Exercise requirements
Your reply should consist only of the lines from the one with "Image resolution: width=1409" through the end of the entries, transcribed exactly. Pictures stay out.
### Input material
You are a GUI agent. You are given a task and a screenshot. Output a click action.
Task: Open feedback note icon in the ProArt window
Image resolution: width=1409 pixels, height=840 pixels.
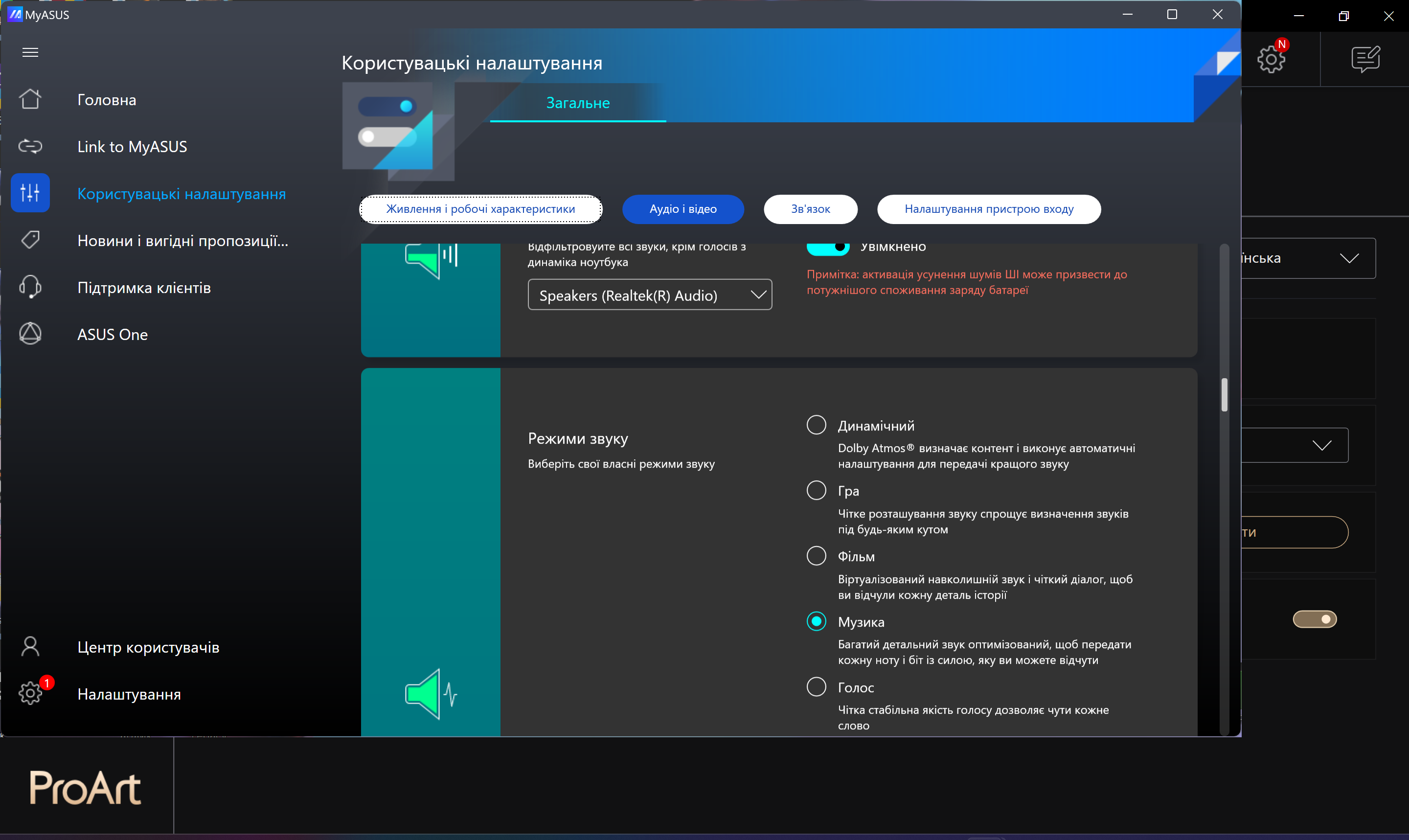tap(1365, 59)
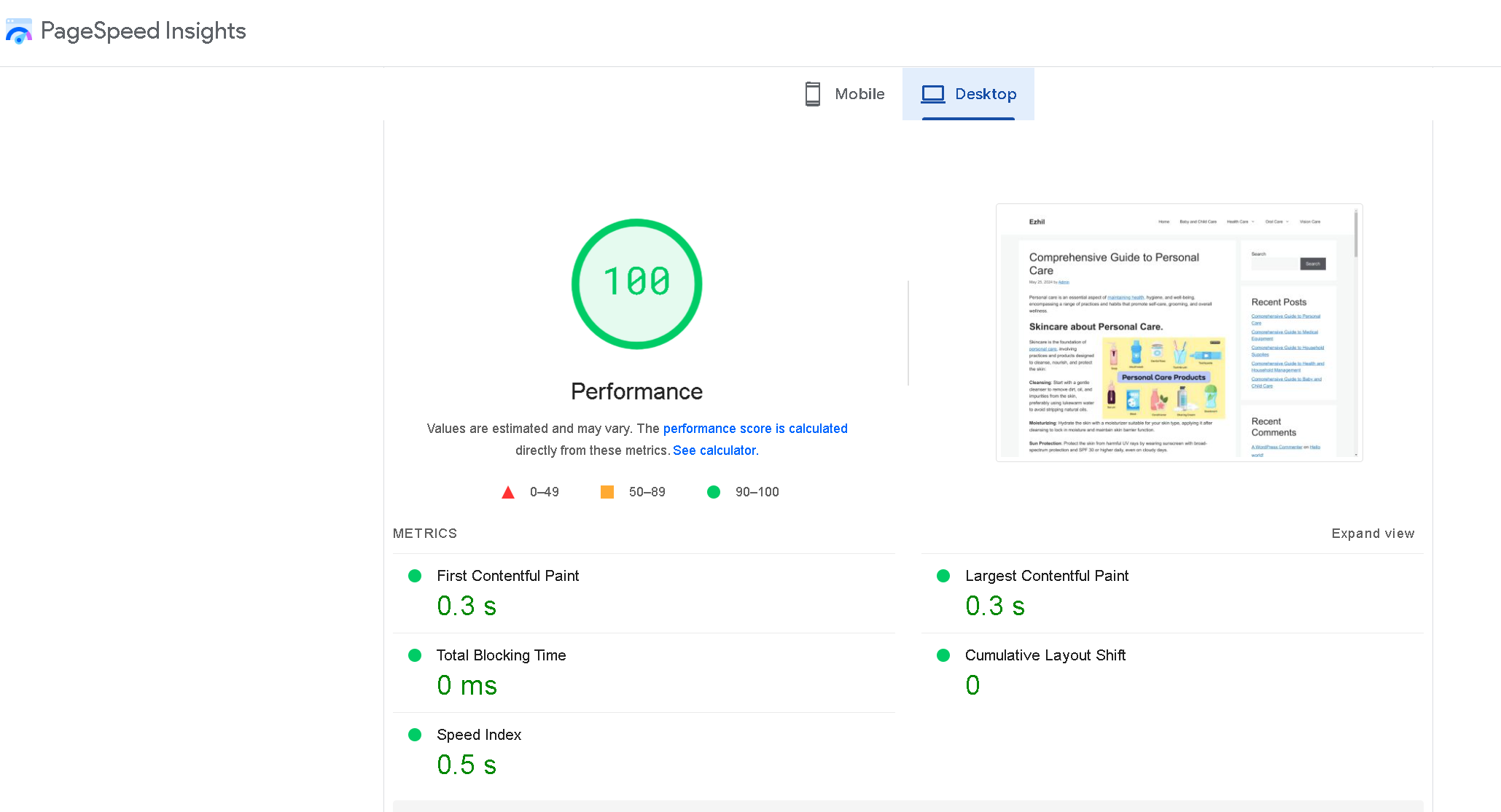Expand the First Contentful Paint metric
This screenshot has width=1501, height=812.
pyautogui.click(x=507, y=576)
######
Task response
Image resolution: width=1409 pixels, height=840 pixels.
tap(1365, 59)
Expand the First Contentful Paint metric
This screenshot has width=1501, height=812.
pyautogui.click(x=507, y=576)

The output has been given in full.